Aside from assessment of kidney and liver function, echocardiogram should be performed to assess ejection fraction, as this is necessary to treat with anthracycline (crucial to the initiation of therapy in those eligible for aggressive management). Finally, most candidates for initial therapy should have central venous access obtained prior to chemotherapy and likely therapy induced neutropenia and thrombocytopenia. The preferred type of central access is somewhat institution dependent and should ideally be chosen in consultation with the primary hematologist who will manage the patient in the long term.
The standard management of young patients (typically classified as patients less than 65 years old) with acute myelogenous leukemia is with the 7+3 regimen, which consists of 7 days of continuous infusion cytarabine with anthracycline (typically either idarubicin or daunorubicin) given on days 1, 2 and 3. The goal of initial management is to obtain a complete response (CR) with consolidation with further chemotherapy and/or stem cell transplant depending on various features of the patient and their disease.

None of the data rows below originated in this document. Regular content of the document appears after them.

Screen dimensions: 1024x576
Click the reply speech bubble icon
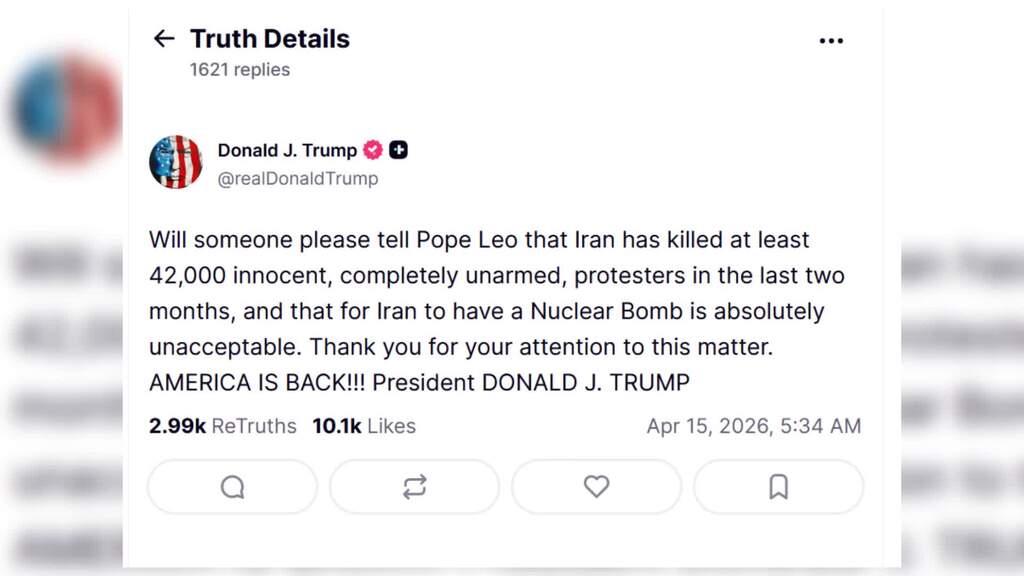click(x=231, y=487)
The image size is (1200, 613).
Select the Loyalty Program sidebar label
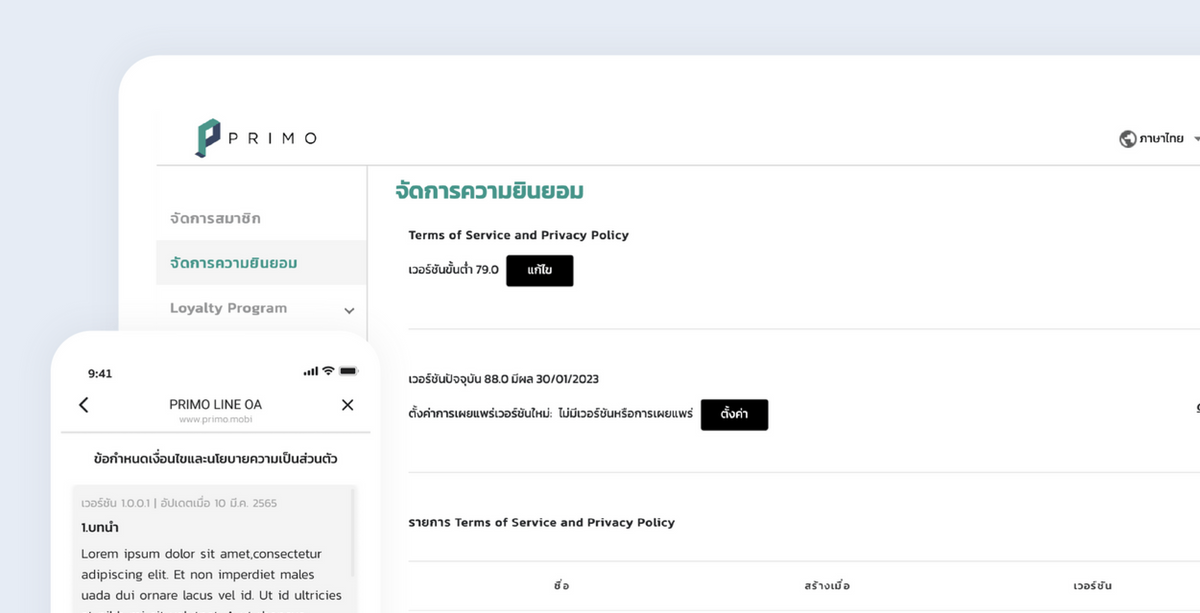pyautogui.click(x=228, y=308)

Patients with APML associated with the 15:17 translocation require additional, specific management with ATRA in addition to anthracycline. ATRA facilitates differentiation of the malignant promyelocyte and, more importantly for immediate management, is critical to helping prevent and/or manage DIC. With ATRA and anthracycline, patients with APML have among the best prognosis of acute leukemia patients with long-term survival rates well over 80%.
For “elderly” patients with acute myeloid leukemia, who are typically defined as those over age 65, there is no well-defined standard of care. This is due to both more treatment resistant disease and poorer tolerance of aggressive therapy. Previous studies placed mortality rates in the 25% range with standard induction therapy, which was considered unacceptable. Now there is broad (if not uniform) agreement that patients over age 65 with no comorbidities and generally good organ function may benefit from aggressive induction and that those previous mortality rates likely no longer hold true with better supportive care.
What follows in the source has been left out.